Not to say this is a bad film, not at all---just an odd duck. I'd estimate it at 2/5ths Bond, 2/5ths Shaw and 1/5th blaxploitation. It's still a lot of fun to see Dobson being such a wiseass to everyone (especially Fell) and there are nifty action sequences on a ship, in the titular casino, on a deserted street and inside Tanny's apartment. Just be sure to suspend your disbelief a few times: I can't understand why Tanny would leave her door unlocked and open before taking a shower (she and Dobson have been followed already!) and the 'insurance' that Popwell and Kenyatta take with the money seems like overkill to me, for starters.
Dobson's clothing is always a highlight, but the gorgeous 6'2" model isn't looking quite as foxy as she did in the first JONES---too much unnecessary silver eye shadow IMO. The actress did her own makeup according to the credits, so Cleo isn't perfect. Still, Dobson winks to the camera almost as effectively as Roger Moore and seems to be having a lot more fun with the role the second time around. It is a real shame that Dobson didn't have the opportunity to star in a third JONES adventure. But with this film, FRIDAY FOSTER and SHEBA, BABY all disappointing at the box office within a few months in 1975, Dobson and Pam Grier were both back in supporting roles in their subsequent features.
So....why isn't this on DVD yet? (In the U.S.)

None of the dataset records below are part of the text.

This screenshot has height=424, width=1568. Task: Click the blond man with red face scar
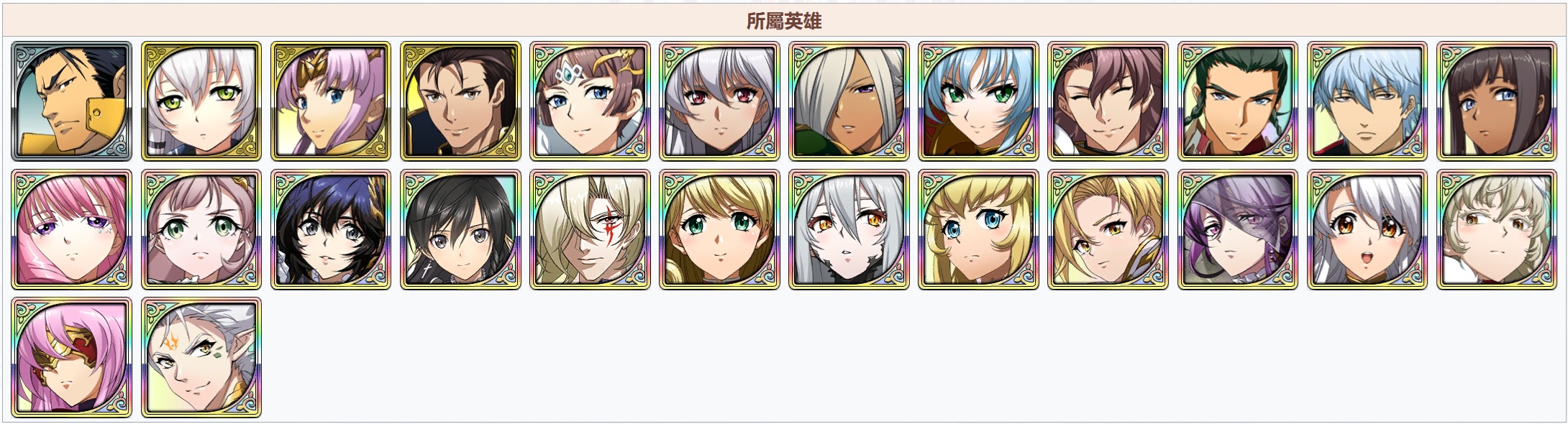pyautogui.click(x=590, y=229)
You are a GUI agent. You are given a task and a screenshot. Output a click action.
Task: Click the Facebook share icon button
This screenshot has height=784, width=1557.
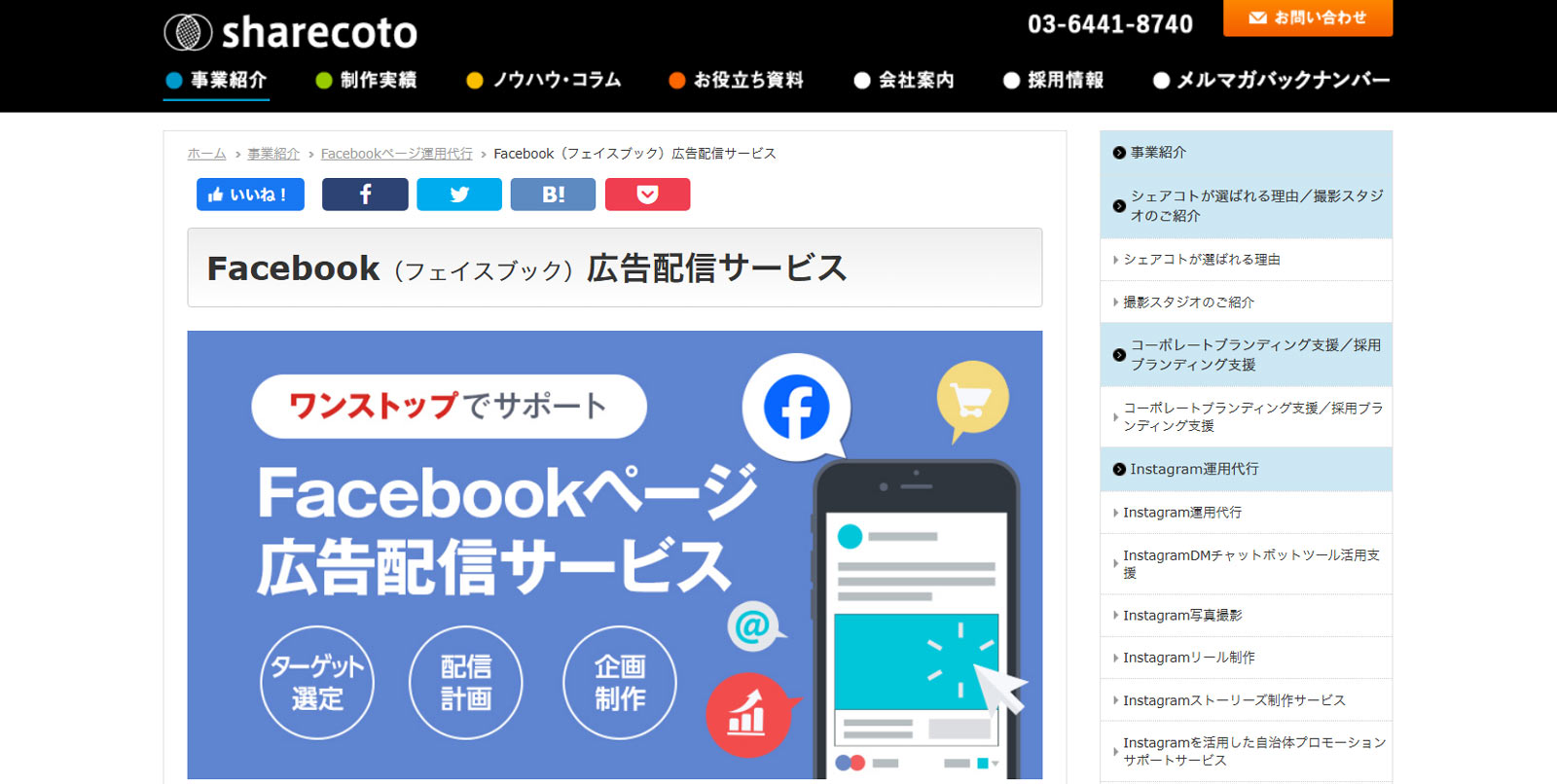point(365,195)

Dobson never did nudity, and pushed for a reduction in sex and gore in her films, so CASINO OF GOLD doesn't quite have the titillation factor of Pam Grier's films. Coincidentally or not, all of Grier's 1970's AIP-ers are out on DVD, with 3 available in the "Fox in a Box" set. In addition, Cleopatra doesn't even have a boyfriend this time out, so all exploitation elements are left to the "adopted daughters" of Stevens, in brief scenes as they attend to the needs of Popwell and Kenyatta.
A rather ambitious mixture of genres exploring the global nature of Ms. Jones' job, CASINO OF GOLD was misleadingly promoted as blaxploitation when released, which may have contributed to subpar box office returns--the genre was fading commercially by 1975.
Why it should be on DVD:
The first CLEOPATRA JONES film is slightly better IMO, but they should both be on DVD for sure. Dobson is no Pam Grier in terms of acting ability, but she is charismatic and statuesque, and her only two starring vehicles should be widely available--though the 1973 original is out on DVD, it's not easy to find.
It's just too easy to picture this one on Wal-Mart shelves as part of a "2 for 1" with the first CLEOPATRA JONES. I mean, why hasn't this happened yet? Come on!
The out of print VHS is full screen only, and this unique, exciting film could use a widescreen digital remastering.